Even though there is no official statement from the Lagos State government, fear of relocation of the Ikeja Computer Village to Abule Egba, an outskirt of Lagos, grips traders and customers
| By Vincent Nzemeke | Apr. 1, 2013 @ 01:00 GMT
THE planned relocation of the popular Computer Village market in Ikeja by the Lagos State Government is causing anxiety among traders and customers. Although, Lagos State Government is yet to announce an official date for the relocation, feelers suggest that it could happen before the end of the first quarter of 2013.
A government source, who pleaded anonymity, because he was not authorised to speak, told Realnews that the government plans to relocate the traders to Kantangowa market in Abule Egba, a suburb of the city, because its present location was initially designed as a residential area. The source said: “Where you have as computer village today used to be a residential area. All the streets that have now been turned into markets were places where people lived and children played freely. Because of the boom in business, it has now become a commercial area. We have to relocate them in pursuance of our original plan. We want to make the area residential again”.
As expected, the government’s decision is generating mixed reactions from traders and customers in the market. While many of the traders are not eager to relocate for certain reasons, some customers appear unperturbed by the planned relocation. Andrew Ifeanyi, a laptop dealer said the decision of the government to relocate the market will pose a big problem for traders who have invested lots of money into their business. According to him, many business owners in the computer village have paid rents in advance to their landlords and it will be difficult to get the money back when they are eventually relocated by the government.
“I understand that the government is trying to make Lagos a mega city but it should also be considerate with us. Many traders in this market have just renewed their rents and if the government decides to relocate the market now, it will be difficult to get the rents back from the landlord”, he said.
Another trader who identified himself as Sunday, questioned the rationale behind the planned relocation of the market when the traders are regularly taxed by the government. He opined that relocating the market from Ikeja to a remote area like Abule Egba, was a delibrate plan by the government to kill their businesses and send them back to their villages.

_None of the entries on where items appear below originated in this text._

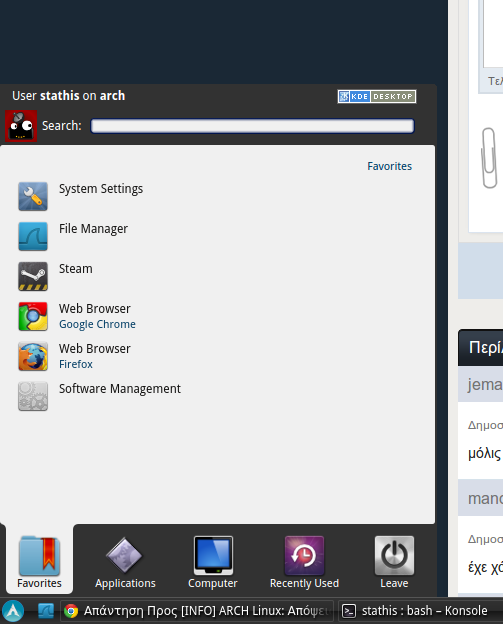503x624 pixels.
Task: Click the paperclip attachment icon
Action: pos(489,158)
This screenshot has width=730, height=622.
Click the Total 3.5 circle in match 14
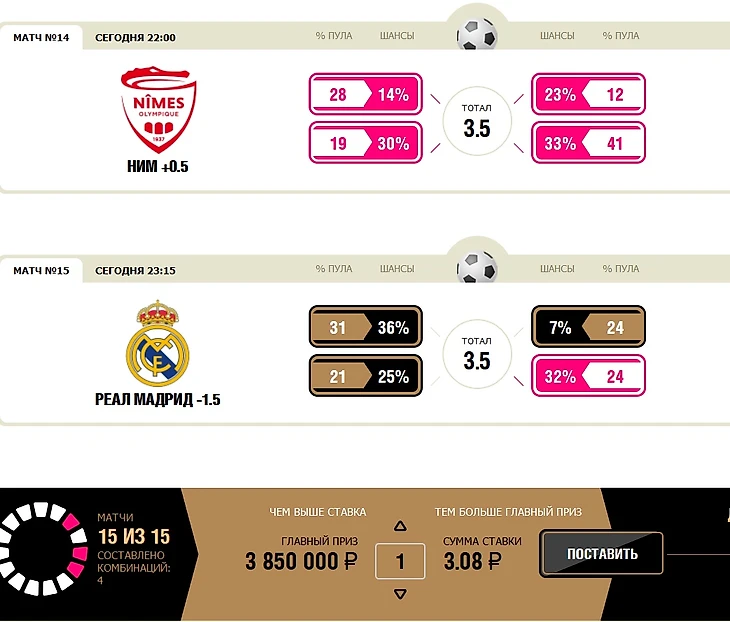[477, 121]
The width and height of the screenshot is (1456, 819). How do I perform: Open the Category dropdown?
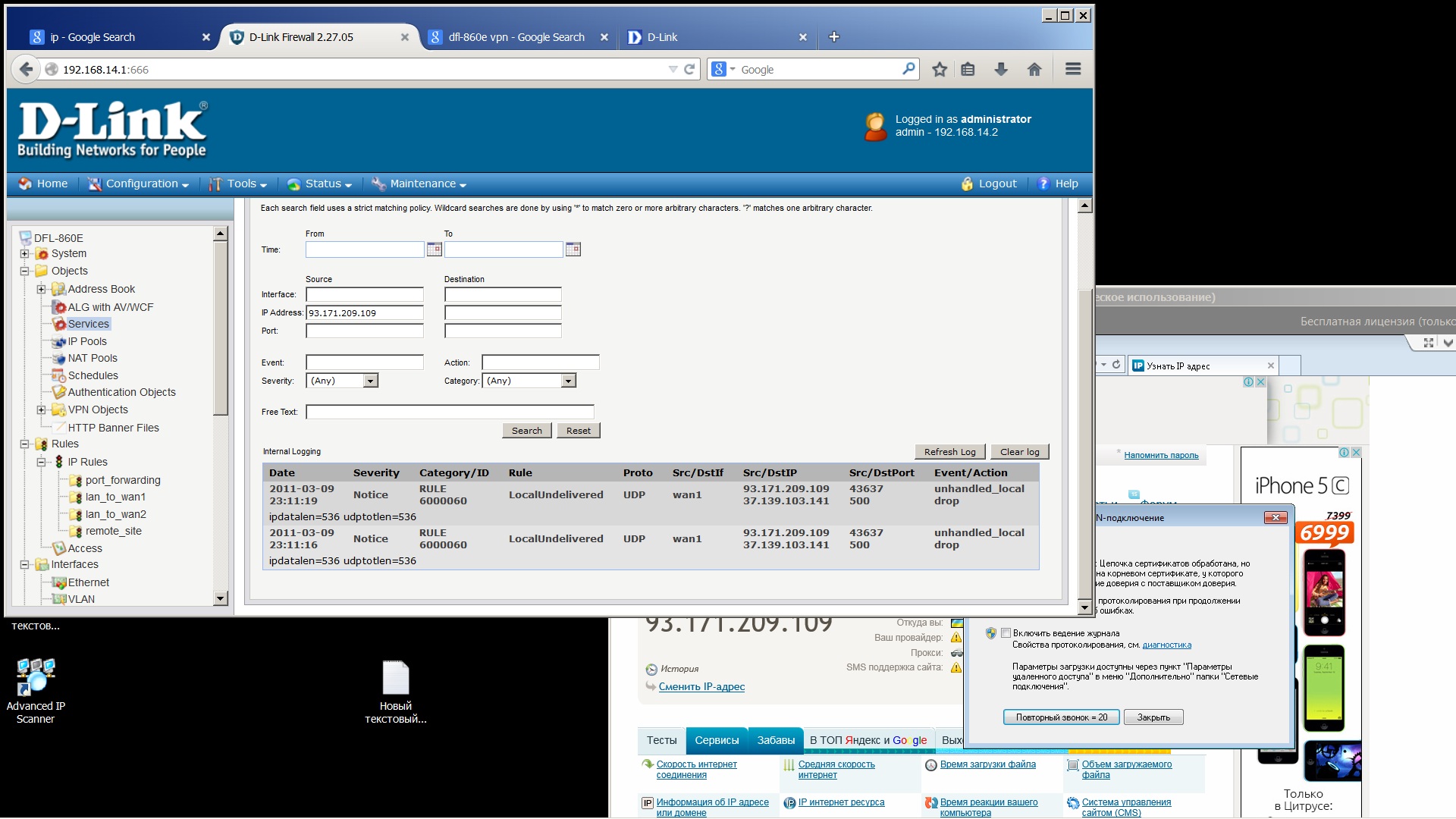coord(568,381)
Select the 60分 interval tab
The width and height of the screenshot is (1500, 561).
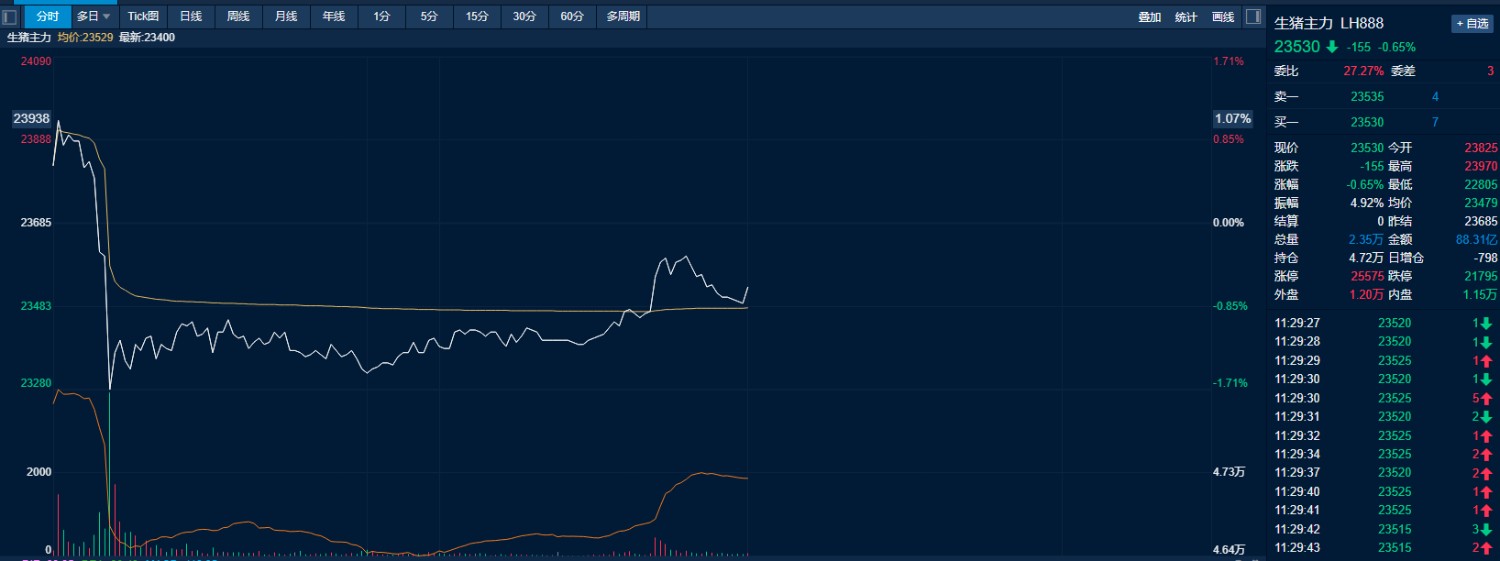point(572,17)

“Why do they want us to move when they collect taxes from us regularly? So all these years we have been paying taxes to the local and state governments, they didn’t know it was a residential area? Why have they suddenly come up with this plan? When you move this kind of business from a popular place like Ikeja to Abule, you have killed it. By the time we go there now, sales will drop and many of us will be forced to go back to our villages, he posited.
Unlike many of his colleagues, John Ukachukwu, another business owner in the computer village, lends his support to the plan by the government to relocate the market. He, however, cautioned the government to make proper plans in order to avoid controversies before relocating the market.
He said: “I don’t have any problem with the relocation of the computer village. I respect the decision of the government because this place was really planned as a residential area. I also know that whereever we are moved to, people will come there to buy. But those in charge must also ensure that they plan well before relocating people in order to avoid problems. If you are asking people to move, you must make proper plans of where you want them to go”.
Contrary to the fears expressed by some traders, many customers who patronise computer village market are willing to go anywhere they are relocated. A student who buys computer softwares from the village expressed his willingness to go to Abule Egba if the market is relocated. He added: “Where ever this market is relocated to, people will always go there to buy. After all, we go to Lagos to buy clothes and Ladipo to buy spare parts, so going to Abule Egba to buy computers should not be a problem”.
Another customer, who wishes anonymity, also hinted that he would be willing to go to the new computer village as long as he can get what he wants.